Despite the dispatch of a multinational force, Maximilien hesitated to commit to going to Mexico. He resisted both the flattery of Mexican emigrants who offered him the crown and the insistence of his young wife Carlota, daughter of King Leopold I of Belgium and cousin of Queen Victoria, that he accede to the wishes of the emigrated. He feared that without British support, the United States would eventually intervene to dethrone him. He also wanted to be sure that the Mexican people, of whom he knew next to nothing, and who knew even less about him, seriously wanted him to rule over them.
Meanwhile, while trying to convince Maximilian to enlist, Napoleon concluded that his initial expeditionary force was too small. Accordingly, in January 1862 he sent 4,500 additional soldiers to Mexico. However, even this larger force was insufficient to overpower the Juarist fighters; the French forces suffered a defeat at the hands of the Liberals in Puebla, which led Napoleon to give up and commit an additional 25,000 troops to the conflict. In June 1863, the French, in league with the Mexican conservatives, created a governing body of thirty-five men called the Junta Superior del Gobierno (loosely translated as the “Superior Council of Government”). This body, in turn, appointed two arch-curators, Juan Nepomuceno Almonte and a senior priest named Pelagio Antonio Labastida, along with a former general, to act as the Regency Council until the arrival of the new emperor. . The junta also elected an assembly of 215 men (all men, of course) who voted to invite Maximilian to lead the new empire. The whole exercise was staged by the French representative in Mexico – an obnoxious and once obscure French diplomat named Dubois de Saligny.
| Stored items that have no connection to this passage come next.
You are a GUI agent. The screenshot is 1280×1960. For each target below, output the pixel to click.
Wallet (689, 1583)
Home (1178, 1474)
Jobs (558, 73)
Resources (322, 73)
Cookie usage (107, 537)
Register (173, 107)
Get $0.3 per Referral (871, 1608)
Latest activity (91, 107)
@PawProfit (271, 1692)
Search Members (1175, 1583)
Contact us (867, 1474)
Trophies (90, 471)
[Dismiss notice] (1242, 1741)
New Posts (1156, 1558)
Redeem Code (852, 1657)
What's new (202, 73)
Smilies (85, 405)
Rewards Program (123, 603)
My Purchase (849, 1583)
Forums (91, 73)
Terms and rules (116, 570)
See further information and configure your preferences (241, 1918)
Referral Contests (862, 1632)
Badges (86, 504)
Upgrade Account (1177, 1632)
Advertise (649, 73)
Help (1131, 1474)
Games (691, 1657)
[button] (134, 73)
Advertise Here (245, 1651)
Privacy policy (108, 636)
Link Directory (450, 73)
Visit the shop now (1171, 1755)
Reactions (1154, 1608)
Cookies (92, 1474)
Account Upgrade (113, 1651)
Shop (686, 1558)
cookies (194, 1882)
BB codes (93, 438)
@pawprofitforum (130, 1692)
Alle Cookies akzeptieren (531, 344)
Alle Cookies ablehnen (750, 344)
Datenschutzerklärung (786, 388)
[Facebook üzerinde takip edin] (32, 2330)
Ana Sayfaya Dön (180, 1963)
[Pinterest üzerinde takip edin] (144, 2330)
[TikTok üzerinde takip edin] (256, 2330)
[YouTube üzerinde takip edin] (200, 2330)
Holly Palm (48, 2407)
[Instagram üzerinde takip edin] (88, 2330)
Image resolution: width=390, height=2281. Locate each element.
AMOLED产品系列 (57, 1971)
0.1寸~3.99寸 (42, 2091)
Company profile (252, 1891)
By creating institutions that theoretically reflected “the will of the people”, Napoleon’s government foreshadowed not only similar undertakings by the Soviet Union in Eastern Europe in the aftermath of World War II, but the creation by the United States of the so-called Iraqi Governing Council (IGC) which nominally ruled the country from July 2003 after the US invasion. Like the junta, the IGC was subordinate to the occupiers, in this case the Coalition Provisional Authority, which Washington organized, controlled and directed. And, as Americans soon discovered in Iraq, huzzahs in the capital meant little outside. Like François Claude du Barail – whom Shawcross describes simply as an officer but who at the time commanded two squadrons of cavalry and later not only rose to the rank of brigadier general but later served as minister of war – recalled bitterly in his memoirs, “while we danced and flirted in Mexico City, in the rest of the country we had a little less fun. And with good reason, for, as Shawcross observes, “Juárez had retired, not capitulated”.